Aus der Abgabe des Zettels wurde fast schon ein Ritual: Man kam ins Gespräch und kannte sich schließlich. Neuigkeiten kamen so in die Redaktion: Was erregte die Gemüter beim letzten Jahrgangstreffen? Oder die außerordentlichen Treffen mussten angekündigt werden, wenn ein einstiger Mitschüler gestorben war. Über allem aber schwebte das große Jahrgangstreffen, ein Ritual für die ganze Öffentlichkeit. Wenn in Singen im Herbst am Samstag die Busse zwischen Rathaus und Peter-und Paul standen und warteten, dann war klar: Die Jahrgangstreffen haben wieder Saison. Da stand der gemeinsame Kirchgang auf dem Programm – und natürlich der Empfang im Singener Rathaus. Irgendwann gab es dann noch das offizielle Foto des ganzen Jahrgangs auf einer Kirchentreppe. Die lokalen Fotografen schlugen sich fast um den Auftrag. Der Termin verlangte schnelle Fleißarbeit im Fotolabor, denn am Abend sollte schon beim Festbankett Kasse gemacht werden!
Jahrgangstreffen waren vor allem in den 70er Jahren ein hochpolitisches Ereignis, denn der damals junge Oberbürgermeister Friedhelm Möhrle zeigte den „Heimkehrern“ beim Empfang im Rathaus „seine“ neue, junge Stadt. Da kam im Ratssaal unter dem Dix-Wandgemälde Stolz auf die Heimatstadt auf! Und dann folgte die Stadtrundfahrt meist in mehreren Bussen. Heiß begehrt waren die Plätze in Möhrles Bus, denn schon am Montag war Stadtgespräch, was Möhrle wieder an Neuigkeiten weitergegeben habe. Im anderen Bus saß meist Wilhelm Grimm, ehrenamtlicher OB-Stellvertreter von der anderen Coleur. Was hat der gesagt? Was der andere? Rings um die Jahrgangstreffen entstand eine bisweilen auch aufgeregte Öffentlichkeit.

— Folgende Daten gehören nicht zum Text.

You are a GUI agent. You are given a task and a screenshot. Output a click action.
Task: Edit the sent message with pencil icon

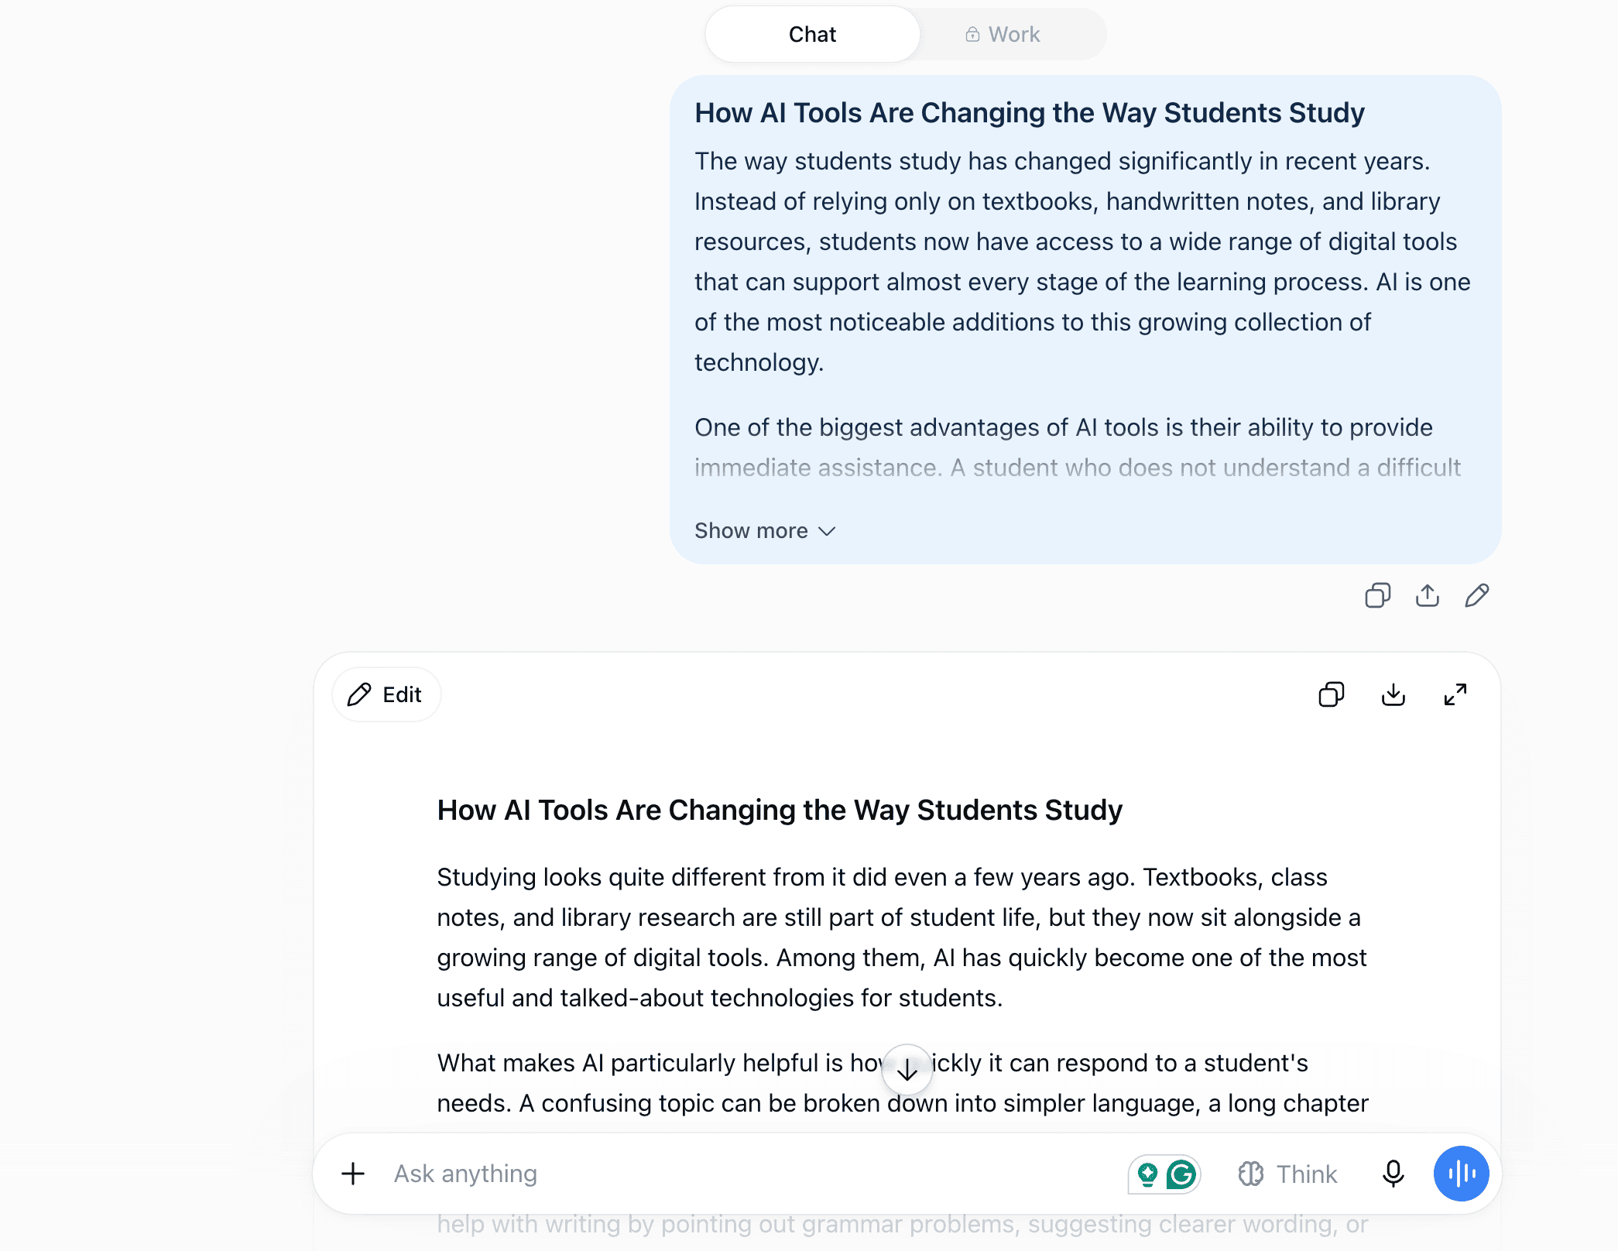[x=1477, y=595]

Wer waren die aktuellen Organisatoren des Jahrgangstreffens? Wer der Festredner am Abend? Ungeschoren kam die Lokalpresse nicht davon. Auf jeden Fall wusste man jetzt, wer in welchen Seilschaften seit seiner Schulzeit steckte. Kommt er oder kommt er nicht? Heiß begehrt war Rudi Woller, aus Singen stammender späterer ZDF-Chefredakteur. Oder Dr. Hans-Peter Mehl, sozialpolitischer Guru aus Freiburg. Das Gemeinschaftshaus von Alusingen war traditionell der festliche Treffpunkt der Jahrgangs-Größen. Und die ganze Stadt war stolz darauf, wenigstens diesen Festsaal zu haben. Geträumt wurde damals von einer großen Singener Stadthalle. Jetzt ist sie da, aber wo sind die Jahrgangstreffen geblieben?

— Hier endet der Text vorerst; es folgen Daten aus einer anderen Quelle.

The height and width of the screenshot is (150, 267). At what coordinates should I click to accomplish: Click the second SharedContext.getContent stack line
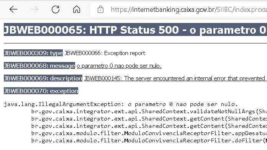pyautogui.click(x=149, y=126)
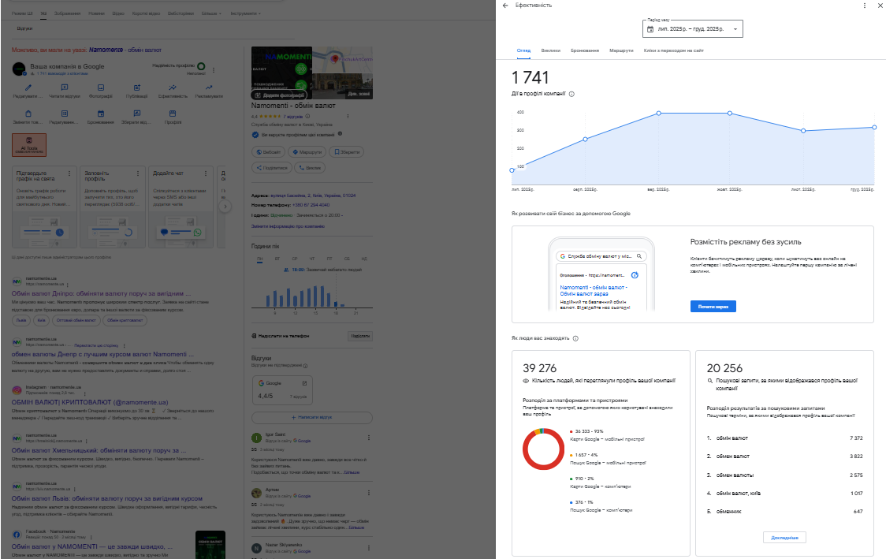Open the Кліки з переходом на сайт tab
The image size is (886, 559).
coord(673,50)

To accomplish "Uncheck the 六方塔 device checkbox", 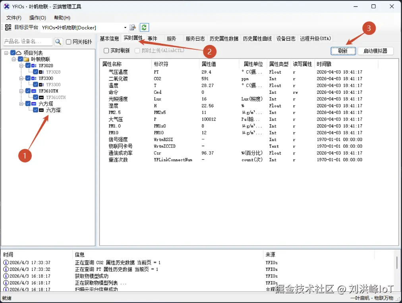I will coord(36,110).
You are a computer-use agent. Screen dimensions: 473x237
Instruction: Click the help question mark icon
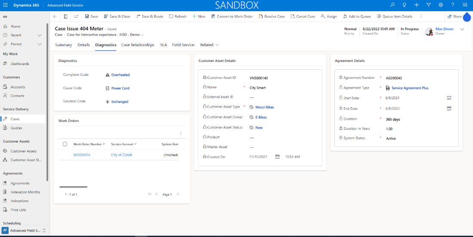pyautogui.click(x=453, y=5)
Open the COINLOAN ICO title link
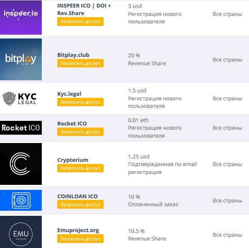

Brauchen wir sie noch? Treffen sich nicht alle, die es noch wollen, bei Facebook wieder? Oder brauchen wir diesen Jahrmarkt der Eitelkeiten nicht mehr? Mein Haus, mein Auto, mein Boot, mein Pferd? Was ist aus den Stars von einst geworden? Ein Leben voller Brücke auf dem Prüfstand? Beim 20jährigen Abiturfest war mir vieles so fremd. Was sagen mir die alten Schulbänke von der Sexta? Eine spätere Studienkollegin brachte es auf den Punkt: Warum sollen wir uns heute verstehen, wenn wir damals schon nicht miteinander ausgekommen sind?! So war es auch am Nachmittag gewesen: Ich zeigte alten Freunden „Die Färbe“, während eine andere „Fraktion“ durstig „Knuts Pinte“ suchte. Sie wollten mir nicht glauben, dass es diese Szene-Kneipe schon lange nicht mehr gebe.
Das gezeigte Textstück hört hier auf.